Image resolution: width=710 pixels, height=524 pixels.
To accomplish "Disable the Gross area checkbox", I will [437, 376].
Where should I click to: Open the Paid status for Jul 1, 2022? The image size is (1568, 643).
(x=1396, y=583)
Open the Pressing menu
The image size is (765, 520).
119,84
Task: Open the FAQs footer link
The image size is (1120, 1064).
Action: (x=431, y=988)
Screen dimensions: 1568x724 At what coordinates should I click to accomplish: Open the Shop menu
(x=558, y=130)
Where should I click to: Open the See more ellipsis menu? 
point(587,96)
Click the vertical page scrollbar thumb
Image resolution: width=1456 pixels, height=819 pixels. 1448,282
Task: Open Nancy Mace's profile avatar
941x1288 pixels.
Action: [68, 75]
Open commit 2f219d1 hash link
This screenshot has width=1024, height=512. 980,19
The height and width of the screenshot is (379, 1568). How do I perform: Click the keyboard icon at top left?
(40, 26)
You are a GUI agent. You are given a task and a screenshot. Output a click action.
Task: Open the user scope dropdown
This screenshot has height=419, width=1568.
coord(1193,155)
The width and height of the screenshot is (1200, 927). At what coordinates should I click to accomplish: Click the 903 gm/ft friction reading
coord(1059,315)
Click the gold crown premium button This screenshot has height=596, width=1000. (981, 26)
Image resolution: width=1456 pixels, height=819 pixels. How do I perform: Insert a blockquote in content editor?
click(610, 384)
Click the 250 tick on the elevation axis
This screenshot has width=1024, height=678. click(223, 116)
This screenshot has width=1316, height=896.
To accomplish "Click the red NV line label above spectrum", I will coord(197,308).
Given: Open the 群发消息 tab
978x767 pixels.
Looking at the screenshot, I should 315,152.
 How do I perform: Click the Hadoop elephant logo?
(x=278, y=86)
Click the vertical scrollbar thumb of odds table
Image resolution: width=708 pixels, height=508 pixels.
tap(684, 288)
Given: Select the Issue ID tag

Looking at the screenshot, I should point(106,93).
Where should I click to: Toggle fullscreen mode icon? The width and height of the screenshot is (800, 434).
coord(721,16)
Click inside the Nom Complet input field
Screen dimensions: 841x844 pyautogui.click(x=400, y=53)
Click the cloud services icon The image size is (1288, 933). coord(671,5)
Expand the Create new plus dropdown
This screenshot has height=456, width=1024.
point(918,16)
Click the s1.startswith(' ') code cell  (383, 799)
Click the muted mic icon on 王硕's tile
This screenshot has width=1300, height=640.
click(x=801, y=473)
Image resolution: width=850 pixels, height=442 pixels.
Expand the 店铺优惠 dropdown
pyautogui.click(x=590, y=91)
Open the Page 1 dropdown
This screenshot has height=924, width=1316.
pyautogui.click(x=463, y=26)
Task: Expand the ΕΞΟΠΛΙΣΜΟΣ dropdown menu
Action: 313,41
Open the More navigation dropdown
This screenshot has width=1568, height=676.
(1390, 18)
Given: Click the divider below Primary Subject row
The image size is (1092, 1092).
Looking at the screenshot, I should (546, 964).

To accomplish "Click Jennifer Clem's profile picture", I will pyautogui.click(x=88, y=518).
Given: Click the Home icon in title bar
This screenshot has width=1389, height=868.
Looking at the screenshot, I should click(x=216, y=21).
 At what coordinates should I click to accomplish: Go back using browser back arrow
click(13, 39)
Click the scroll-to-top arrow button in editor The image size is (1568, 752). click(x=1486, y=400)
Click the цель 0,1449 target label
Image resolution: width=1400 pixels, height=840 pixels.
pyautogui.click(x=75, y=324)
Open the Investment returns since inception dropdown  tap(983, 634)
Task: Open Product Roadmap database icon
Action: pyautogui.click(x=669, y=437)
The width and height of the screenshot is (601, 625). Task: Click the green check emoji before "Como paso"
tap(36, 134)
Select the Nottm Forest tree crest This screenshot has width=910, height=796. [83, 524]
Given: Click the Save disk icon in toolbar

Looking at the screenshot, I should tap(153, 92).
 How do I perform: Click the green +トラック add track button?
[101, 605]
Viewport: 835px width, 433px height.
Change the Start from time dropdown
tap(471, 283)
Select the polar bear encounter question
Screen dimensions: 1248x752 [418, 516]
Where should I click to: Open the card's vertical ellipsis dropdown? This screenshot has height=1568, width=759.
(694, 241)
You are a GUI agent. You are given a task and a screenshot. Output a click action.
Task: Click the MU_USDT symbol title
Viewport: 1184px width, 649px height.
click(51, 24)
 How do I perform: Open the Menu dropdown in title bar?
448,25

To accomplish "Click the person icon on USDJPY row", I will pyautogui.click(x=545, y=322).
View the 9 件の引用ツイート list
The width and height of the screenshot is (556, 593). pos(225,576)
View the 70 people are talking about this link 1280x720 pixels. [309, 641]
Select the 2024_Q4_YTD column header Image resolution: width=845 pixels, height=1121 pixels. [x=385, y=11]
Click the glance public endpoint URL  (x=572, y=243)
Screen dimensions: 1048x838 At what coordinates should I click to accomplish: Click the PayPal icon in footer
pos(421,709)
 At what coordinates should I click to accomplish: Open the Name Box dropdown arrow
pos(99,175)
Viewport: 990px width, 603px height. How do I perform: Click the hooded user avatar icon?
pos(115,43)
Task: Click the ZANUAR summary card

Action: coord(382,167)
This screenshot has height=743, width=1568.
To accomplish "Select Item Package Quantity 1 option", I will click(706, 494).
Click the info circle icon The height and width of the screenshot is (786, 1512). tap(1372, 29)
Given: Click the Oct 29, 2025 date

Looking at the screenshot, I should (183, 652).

#####

## TASK TO CARRY OUT
Revise all of the material above by replacing every instance of "Where should I click to" with "Where do I click to", keeping everything else unchanged.

## RESULT OF THE TASK
Image resolution: width=710 pixels, height=524 pixels.
To accomplish "Disable the Gross area checkbox", I will [437, 376].
Where do I click to: Open the Paid status for Jul 1, 2022? The image size is (1568, 643).
(x=1396, y=583)
Open the Pressing menu
The image size is (765, 520).
119,84
Task: Open the FAQs footer link
The image size is (1120, 1064).
Action: (x=431, y=988)
Screen dimensions: 1568x724 At what coordinates should I click to accomplish: Open the Shop menu
(x=558, y=130)
Where do I click to: Open the See more ellipsis menu? 
point(587,96)
Click the vertical page scrollbar thumb
Image resolution: width=1456 pixels, height=819 pixels. 1448,282
Task: Open Nancy Mace's profile avatar
941x1288 pixels.
Action: [68, 75]
Open commit 2f219d1 hash link
This screenshot has width=1024, height=512. 980,19
The height and width of the screenshot is (379, 1568). How do I perform: Click the keyboard icon at top left?
(40, 26)
You are a GUI agent. You are given a task and a screenshot. Output a click action.
Task: Open the user scope dropdown
This screenshot has height=419, width=1568.
coord(1193,155)
The width and height of the screenshot is (1200, 927). At what coordinates should I click to accomplish: Click the 903 gm/ft friction reading
coord(1059,315)
Click the gold crown premium button This screenshot has height=596, width=1000. (981, 26)
Image resolution: width=1456 pixels, height=819 pixels. How do I perform: Insert a blockquote in content editor?
click(610, 384)
Click the 250 tick on the elevation axis
This screenshot has width=1024, height=678. click(223, 116)
This screenshot has width=1316, height=896.
To accomplish "Click the red NV line label above spectrum", I will coord(197,308).
Given: Open the 群发消息 tab
978x767 pixels.
Looking at the screenshot, I should 315,152.
 How do I perform: Click the Hadoop elephant logo?
(x=278, y=86)
Click the vertical scrollbar thumb of odds table
Image resolution: width=708 pixels, height=508 pixels.
tap(684, 288)
Given: Select the Issue ID tag

Looking at the screenshot, I should point(106,93).
Where do I click to: Toggle fullscreen mode icon? The width and height of the screenshot is (800, 434).
coord(721,16)
Click inside the Nom Complet input field
Screen dimensions: 841x844 pyautogui.click(x=400, y=53)
Click the cloud services icon The image size is (1288, 933). coord(671,5)
Expand the Create new plus dropdown
This screenshot has height=456, width=1024.
point(918,16)
Click the s1.startswith(' ') code cell  (383, 799)
Click the muted mic icon on 王硕's tile
This screenshot has width=1300, height=640.
click(x=801, y=473)
Image resolution: width=850 pixels, height=442 pixels.
Expand the 店铺优惠 dropdown
pyautogui.click(x=590, y=91)
Open the Page 1 dropdown
This screenshot has height=924, width=1316.
pyautogui.click(x=463, y=26)
Task: Expand the ΕΞΟΠΛΙΣΜΟΣ dropdown menu
Action: 313,41
Open the More navigation dropdown
This screenshot has width=1568, height=676.
(1390, 18)
Given: Click the divider below Primary Subject row
The image size is (1092, 1092).
Looking at the screenshot, I should (546, 964).

To accomplish "Click Jennifer Clem's profile picture", I will pyautogui.click(x=88, y=518).
Given: Click the Home icon in title bar
This screenshot has width=1389, height=868.
Looking at the screenshot, I should click(x=216, y=21).
 At what coordinates should I click to accomplish: Go back using browser back arrow
click(13, 39)
Click the scroll-to-top arrow button in editor The image size is (1568, 752). click(x=1486, y=400)
Click the цель 0,1449 target label
Image resolution: width=1400 pixels, height=840 pixels.
pyautogui.click(x=75, y=324)
Open the Investment returns since inception dropdown  tap(983, 634)
Task: Open Product Roadmap database icon
Action: pyautogui.click(x=669, y=437)
The width and height of the screenshot is (601, 625). Task: Click the green check emoji before "Como paso"
tap(36, 134)
Select the Nottm Forest tree crest This screenshot has width=910, height=796. [83, 524]
Given: Click the Save disk icon in toolbar

Looking at the screenshot, I should tap(153, 92).
 How do I perform: Click the green +トラック add track button?
[101, 605]
Viewport: 835px width, 433px height.
Change the Start from time dropdown
tap(471, 283)
Select the polar bear encounter question
Screen dimensions: 1248x752 [418, 516]
Where do I click to: Open the card's vertical ellipsis dropdown? This screenshot has height=1568, width=759.
(694, 241)
You are a GUI agent. You are given a task and a screenshot. Output a click action.
Task: Click the MU_USDT symbol title
Viewport: 1184px width, 649px height.
click(51, 24)
 How do I perform: Open the Menu dropdown in title bar?
448,25

To accomplish "Click the person icon on USDJPY row", I will pyautogui.click(x=545, y=322).
View the 9 件の引用ツイート list
The width and height of the screenshot is (556, 593). pos(225,576)
View the 70 people are talking about this link 1280x720 pixels. [309, 641]
Select the 2024_Q4_YTD column header Image resolution: width=845 pixels, height=1121 pixels. [x=385, y=11]
Click the glance public endpoint URL  (x=572, y=243)
Screen dimensions: 1048x838 At what coordinates should I click to accomplish: Click the PayPal icon in footer
pos(421,709)
 At what coordinates should I click to accomplish: Open the Name Box dropdown arrow
pos(99,175)
Viewport: 990px width, 603px height. How do I perform: Click the hooded user avatar icon?
pos(115,43)
Task: Click the ZANUAR summary card

Action: coord(382,167)
This screenshot has height=743, width=1568.
To accomplish "Select Item Package Quantity 1 option", I will click(706, 494).
Click the info circle icon The height and width of the screenshot is (786, 1512). tap(1372, 29)
Given: Click the Oct 29, 2025 date

Looking at the screenshot, I should (183, 652).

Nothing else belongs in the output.